Here is another important part: When we find ourselves in a foreign land (physically or symbolically), the people there have never seen us before. It gives us some flexibility in our identity. It gives us the opportunity to explore new facets of ourselves and strengthen ourselves on that change.

We can go through this stage with great uncertainty, almost as if we were to jump into a bottomless pit. Sometimes we have moments where we feel completely lost. But it is precisely this kind of chaos that encourages us to find new attitudes and principles.

Warrior archetype

After the journey through feelings of helplessness and orphanhood, the warrior archetype emerges from the dark night of the soul. It is what gives us energy to rise when we have fallen. It encourages us to find the strength that our new surroundings require and gives us our hope back.

Little by little, with perseverance, patience and help, we leave the maze. Our new environment becomes a home where we can use our new abilities.

A woman on a mountaintop

The Wizard’s Archetype

Finally, we have the wizard’s archetype. This is where we learn to understand the journey we took. It gives us the wisdom to be grateful. Both for the good and the bad we came across. It all helped us find the treasure.

The treasure is a better understanding of ourselves and humanity, better knowledge of our own complexity, weaknesses and potential. The path we took also gave us a chance to see how flexible our own identity is. And it taught us to coexist with life’s uncertainties, trials, and tribulations.

The symbolic homeland: The end of the hero’s journey

After this transformative process, we sometimes feel strange when we get back to the starting point. It is as if everything has been “frozen”.

But we have changed. This sense of alienation is also a reason and an incentive for us to continue to look for our mental homeland. A symbolic homeland that consists of an infinite realization of ourselves and our potential.
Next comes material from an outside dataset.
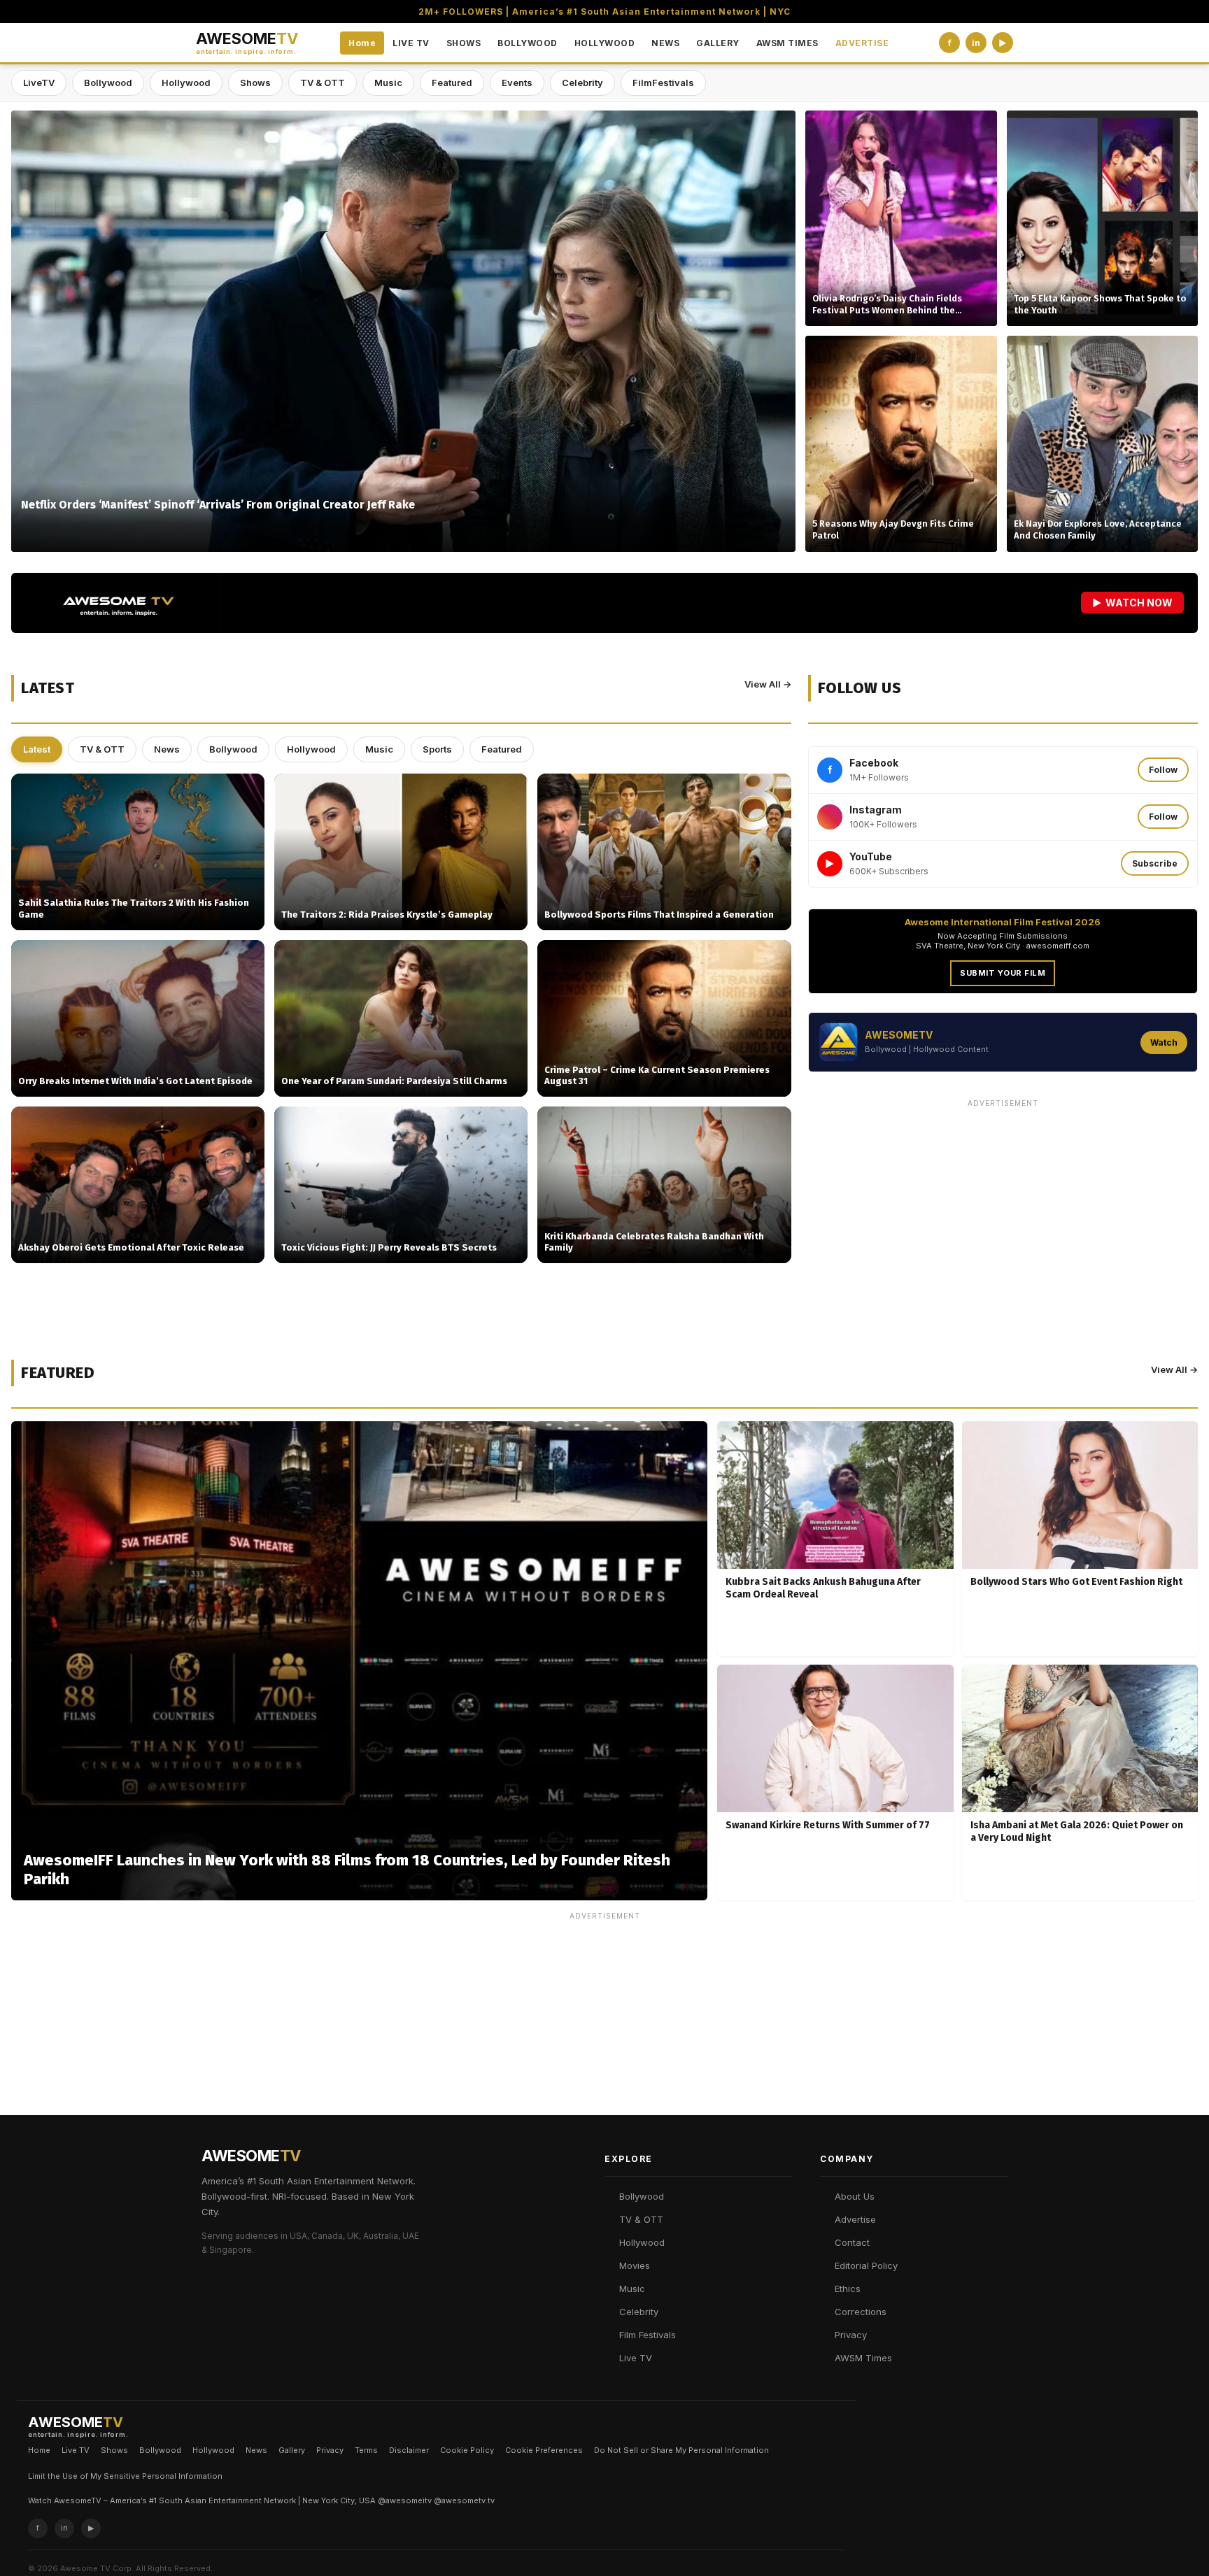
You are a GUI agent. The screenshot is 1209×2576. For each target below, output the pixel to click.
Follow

We can then see that being a migrant, a stranger, is just a stronger version of an ordinary human feeling: unfulfilled dreams. These are emotions that motivate us to look into ourselves and rediscover ourselves.

Great artists and philosophers have given us masterpieces that they created from a sense of alienation. For us, the hero’s journey is an opportunity to be more attentive. Especially on the need to live out the purpose of our own lives. Which is to have a dignified, deep, enriching life.

This quest, both fortunately and unfortunately, is endless. There will never be any place on earth that can satisfy it completely.